# Data to examine
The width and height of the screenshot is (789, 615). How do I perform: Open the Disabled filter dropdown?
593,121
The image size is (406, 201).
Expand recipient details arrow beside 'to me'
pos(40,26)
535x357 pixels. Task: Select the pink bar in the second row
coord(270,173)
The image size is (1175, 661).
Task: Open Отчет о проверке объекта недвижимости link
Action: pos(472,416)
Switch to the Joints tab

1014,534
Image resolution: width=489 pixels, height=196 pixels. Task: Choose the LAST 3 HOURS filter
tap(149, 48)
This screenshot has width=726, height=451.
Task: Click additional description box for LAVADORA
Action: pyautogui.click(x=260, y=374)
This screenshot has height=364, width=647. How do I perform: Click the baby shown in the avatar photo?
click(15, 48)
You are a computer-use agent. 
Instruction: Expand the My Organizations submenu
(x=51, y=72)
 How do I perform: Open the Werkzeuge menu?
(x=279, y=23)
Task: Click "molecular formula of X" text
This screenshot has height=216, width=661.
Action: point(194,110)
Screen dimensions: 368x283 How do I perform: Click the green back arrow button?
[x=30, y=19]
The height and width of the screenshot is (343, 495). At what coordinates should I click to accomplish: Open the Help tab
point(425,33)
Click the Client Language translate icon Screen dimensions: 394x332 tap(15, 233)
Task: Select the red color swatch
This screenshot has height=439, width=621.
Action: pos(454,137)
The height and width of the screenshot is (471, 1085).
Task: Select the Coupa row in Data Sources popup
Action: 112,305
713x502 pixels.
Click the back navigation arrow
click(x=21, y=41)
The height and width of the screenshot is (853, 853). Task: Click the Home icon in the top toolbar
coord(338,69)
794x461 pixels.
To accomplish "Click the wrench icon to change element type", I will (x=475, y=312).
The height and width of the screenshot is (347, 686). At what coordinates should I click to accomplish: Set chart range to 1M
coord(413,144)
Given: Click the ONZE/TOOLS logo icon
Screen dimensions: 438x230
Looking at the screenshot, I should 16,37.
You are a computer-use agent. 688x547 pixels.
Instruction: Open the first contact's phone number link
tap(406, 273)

# What you need to do
Go through the records above and return each line in which the word "agent" occurs.

# Exercise answer
You are a computer-use agent. 
You are a computer-use agent. 688x547 pixels.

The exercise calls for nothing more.